Un film de Ridley Scott.
Qui trop embrasse mal étreint, comme chacun sait. Comment proposer un regard pertinent sur Napoléon en survolant son parcours, depuis la décapitation de Marie-Antoinette en 1793 jusqu’à l’exil à Sainte-Hélène (1815-1821), en à peine 2h36 ? Il paraît que le film existera peut-être aussi en une version longue qui durera deux heures de plus. Peut-être sera-t-elle plus satisfaisante. Mais le film qui vient de sortir sur nos écrans, lui, paraît tellement réducteur qu’on ne peut qu’être dépité en le voyant.
La fresque est ambitieuse et elle réserve, à vrai dire, quelques séquences de haut niveau.
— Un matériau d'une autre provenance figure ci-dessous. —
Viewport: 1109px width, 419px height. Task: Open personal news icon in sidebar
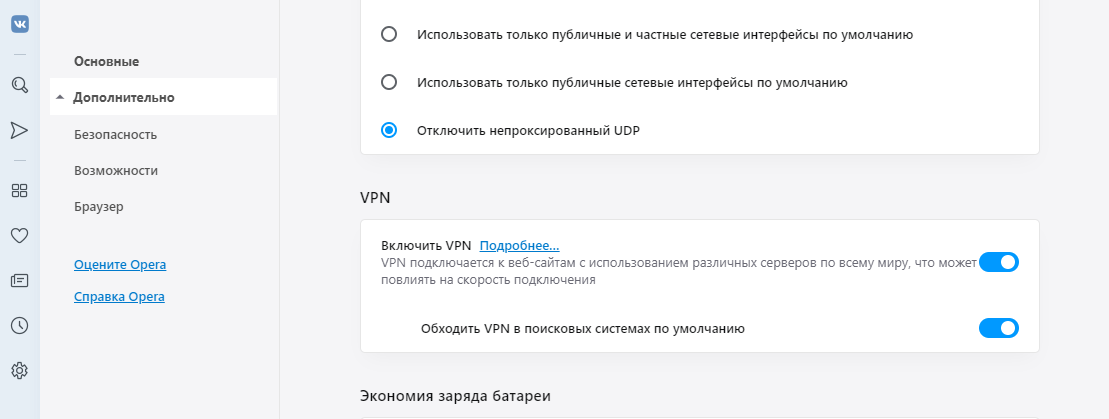(19, 281)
J’en ai repéré trois qui, à elles seules, méritent le déplacement et ce sont trois scènes de batailles : le siège et la prise de Toulon (1793), la bataille d’Austerlitz (1805) et celle de Waterloo (1815). Dans ces trois cas, le travail effectué par Ridley Scott et son équipe, la direction d’acteurs, le choix des plans, les effets spéciaux, tout est admirable et réellement bluffant. Le savoir-faire du réalisateur y est indéniable. Malheureusement, il n’en est pas de même pour ce qui concerne la campagne d’Egypte, expédiée, pas plus que pour ce qui concerne la bataille de la Moskova, la prise et l’incendie de Moscou et la Bérézina, bâclés. Quant aux autres nombreuses batailles livrées par Napoléon et ses hommes, elles ne sont pas même évoquées.
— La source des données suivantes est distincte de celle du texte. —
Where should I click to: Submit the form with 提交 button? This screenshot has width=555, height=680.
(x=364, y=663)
En dehors des trois séquences de batailles qui sont incontestablement le meilleur de ce film, tout ou presque ne se focalise que sur un aspect de la vie de Napoléon : son amour fusionnel mais contrarié avec sa première épouse Joséphine de Beauharnais. Tout le film, toute la vie de Napoléon, selon Ridley Scott, ont pour centre cette passion pour Joséphine, au point que le réalisateur s’autorise toutes sortes d’écarts d’avec la réalité historique. Ainsi, si Napoléon quitte précipitamment la campagne d’Egypte, c’est, d’après le film, parce qu’il soupçonne Joséphine de le tromper. Ou encore, quand Napoléon quitte l’île d’Elbe pour revenir en France, c’est, en partie, parce qu’il espère revoir Joséphine. Il ne cesse d’ailleurs, au cours de ses déplacements, de lui écrire des lettres enflammées.
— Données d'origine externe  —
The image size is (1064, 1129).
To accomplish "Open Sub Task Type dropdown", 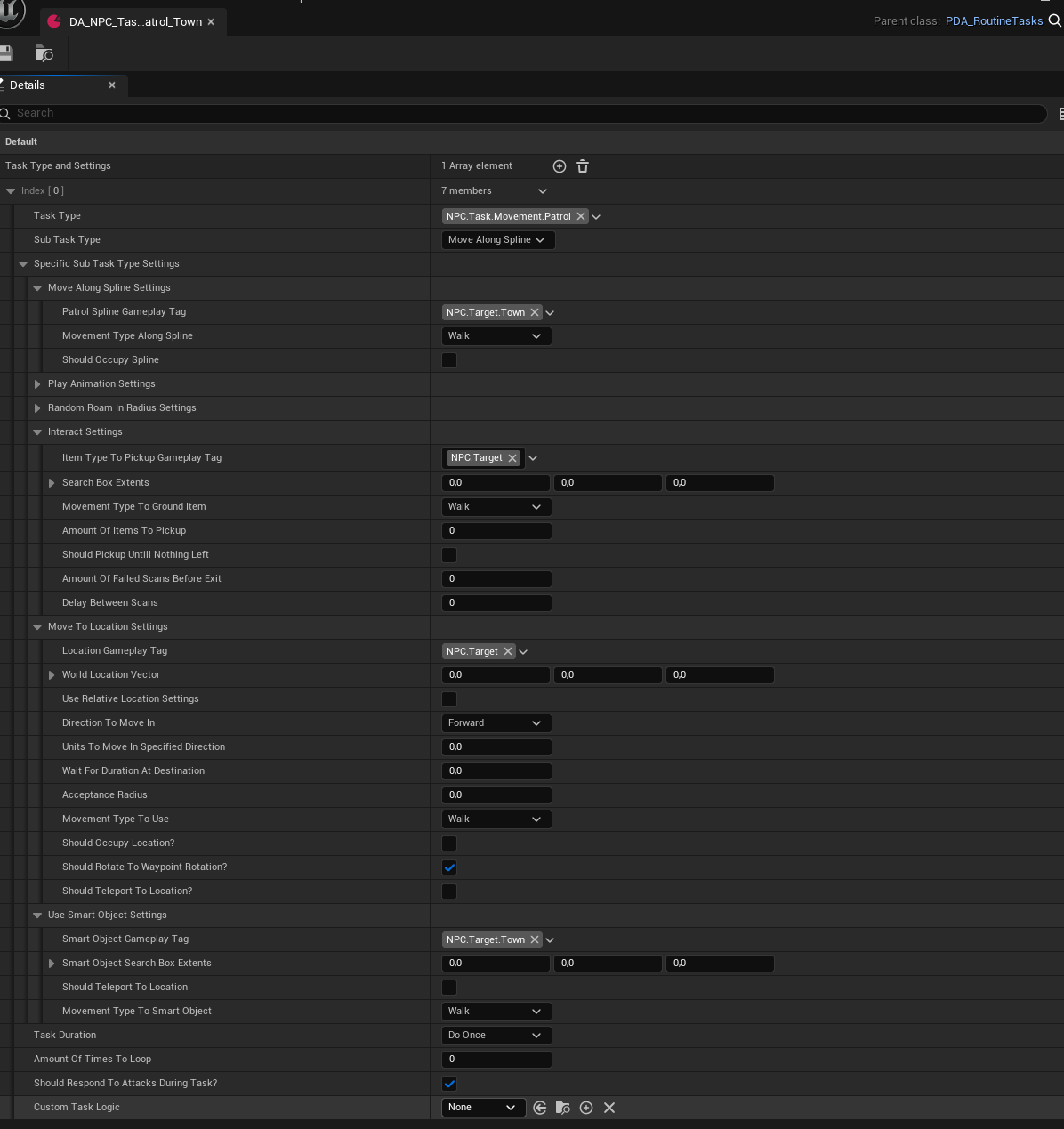I will pos(497,240).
Que la passion de Napoléon pour Joséphine ait tenu une place importante dans sa vie, c’est plus que probable, mais de là à en faire un pivot ! Pour la plupart des historiens interrogés au sujet de ce film, Ridley Scott ne fait rien d’autre que reprendre à son compte les portraits peu flatteurs que les Britanniques contemporains de Napoléon se plaisaient à brosser, portraits évidemment caricaturaux. Or même les historiens anglais d’aujourd’hui ont pris leurs distances d’avec ces déformations de propagande du passé. Mais pas Ridley Scott !
Cette représentation désuète de Napoléon dessert considérablement le film et, pis que tout, elle engendre chez le spectateur beaucoup de lassitude. On peut se réveiller au cours des scènes de batailles et, le reste du temps, somnoler devant la fadeur d’un film déplorablement réducteur.